Obtain Documented Education on Drug Abuse and Treatment

Despite the fact that physicians have received a full medical education, many are unschooled in the practical aspects of drug abuse and treatment when that particular knowledge falls outside their medical specialty. Therefore, every physician who regularly prescribes opioid-based medications should regularly participate in continuing medical education on the subject. Attendance at trainings or programs related to this education should be documented, so that regulatory authorities can see that the physician has taken affirmative steps to remain informed of risk factors and warning signs of possible abuse.

Some states also mandate certain levels of provider education. New York, for instance, requires that prescribers with a DEA registration number licensed to prescribe controlled substances must complete at least three hours or coursework every three years on the topic of pain management, palliative care, and addiction. In seeking out such education, whether to satisfy this requirement or on a voluntary basis, a good place to look is in a state medical society or professional practice organization. Provider education may also be offered by insurance companies or other institutions.

Monitor Changing Policies

One of the greatest challenges in a rapidly changing regulatory environment is keeping abreast of continuously updated policies, and this is particularly true of opioid prescribing practices. Whereas the general rules of prescribing remained relatively stagnant for a long period prior to the opioid crisis, at present there seems to be an endless cascade of new guidance being rolled out on a constant basis. Fortunately, physicians have many different sources for keeping current and adjusting their prescribing practices accordingly. New guidance is continually highlighted in publications by state licensing boards, medical societies, and professional practice organizations. Doctors may also refer to hospitals, pharmacies and payors for general information regarding updated guidelines. Physicians employed in hospitals might also be able to take advantage of intra-facility guidance that is distributed by their employers. Naturally, all new laws, rules and regulations should be incorporated into the physician’s compliance plan.

Conclusion

In a climate where many view the current opioid crisis as a natural consequence of the liberal prescribing practices of the past, the extent and aggressiveness to which regulatory and enforcement agencies have taken an interest in physicians who dispense opioids cannot be overemphasized.

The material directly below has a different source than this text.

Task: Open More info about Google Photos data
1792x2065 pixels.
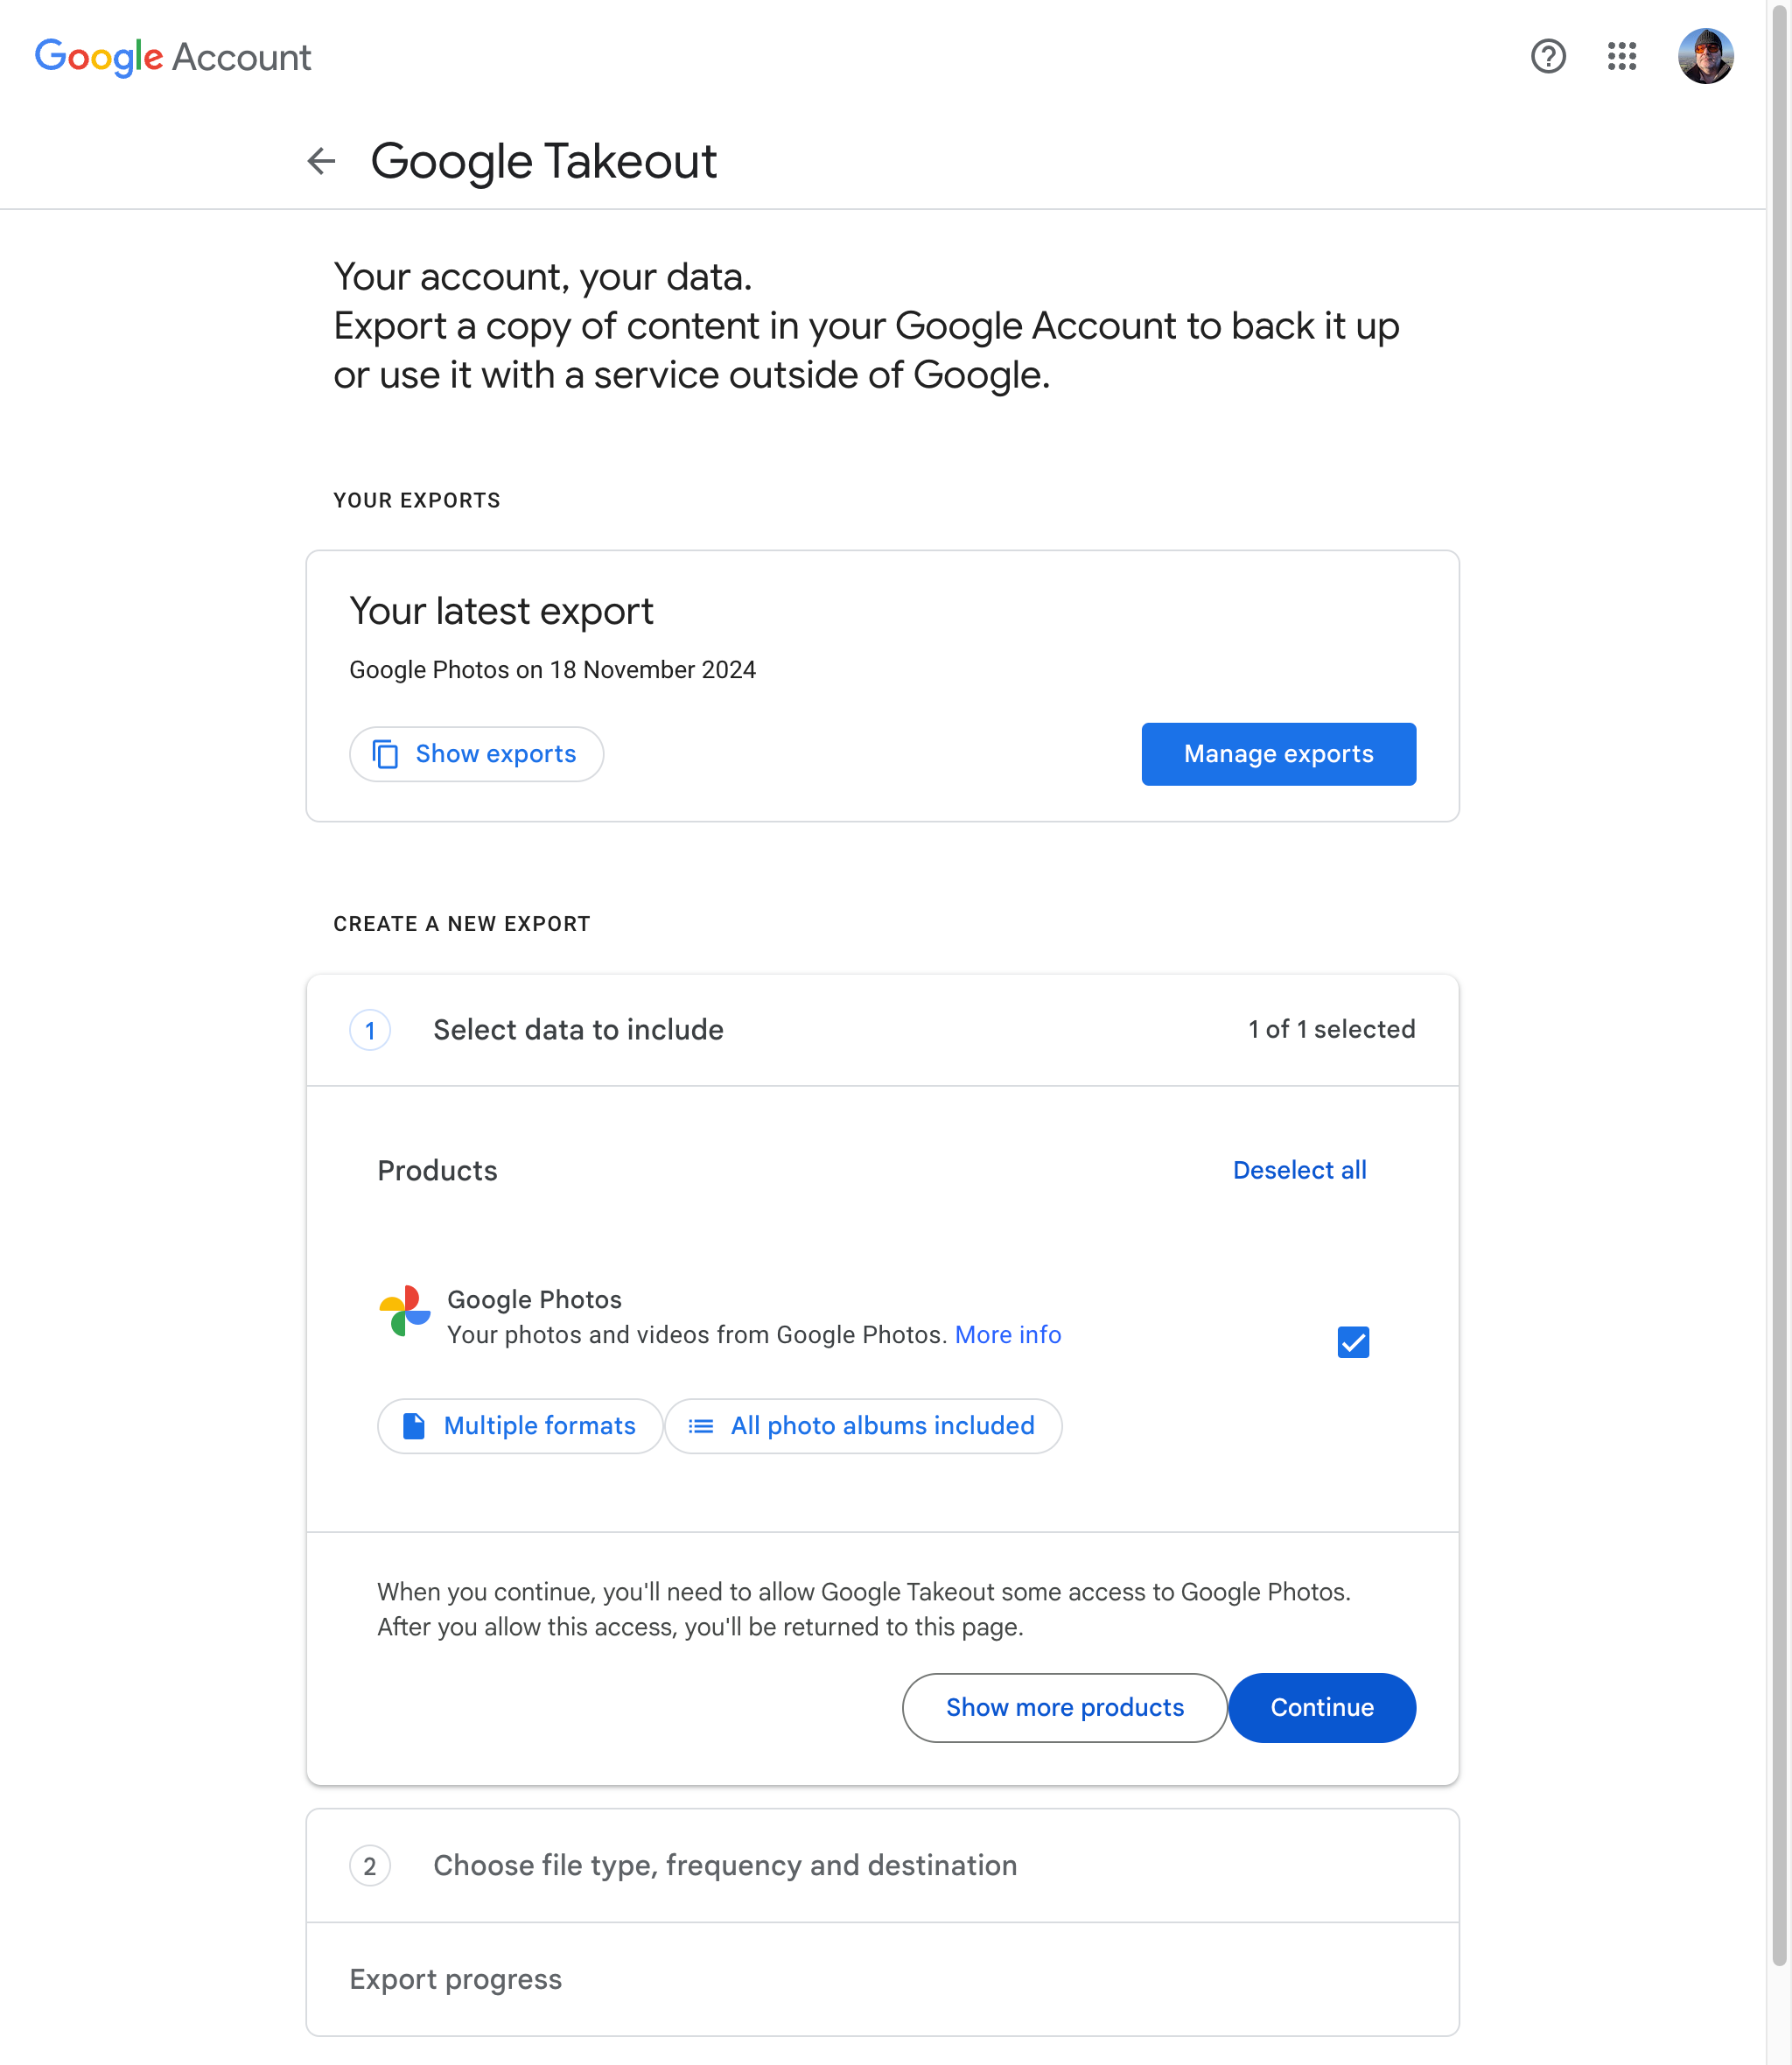Action: click(x=1007, y=1334)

While the effort required to keep on top of ongoing changes might seem daunting or at least bothersome to busy practitioners, this inconvenience pales in comparison to the time and expense required to address an investigation by a regulatory authority such as OPMC or the DEA. As such, it is imperative that every practitioner who prescribes opioid medications adhere to a compliance policy, take proactive steps to eliminate the risk of diversion and misuse, and thoroughly document all interactions and risk-mitigation efforts in a patient’s medical record.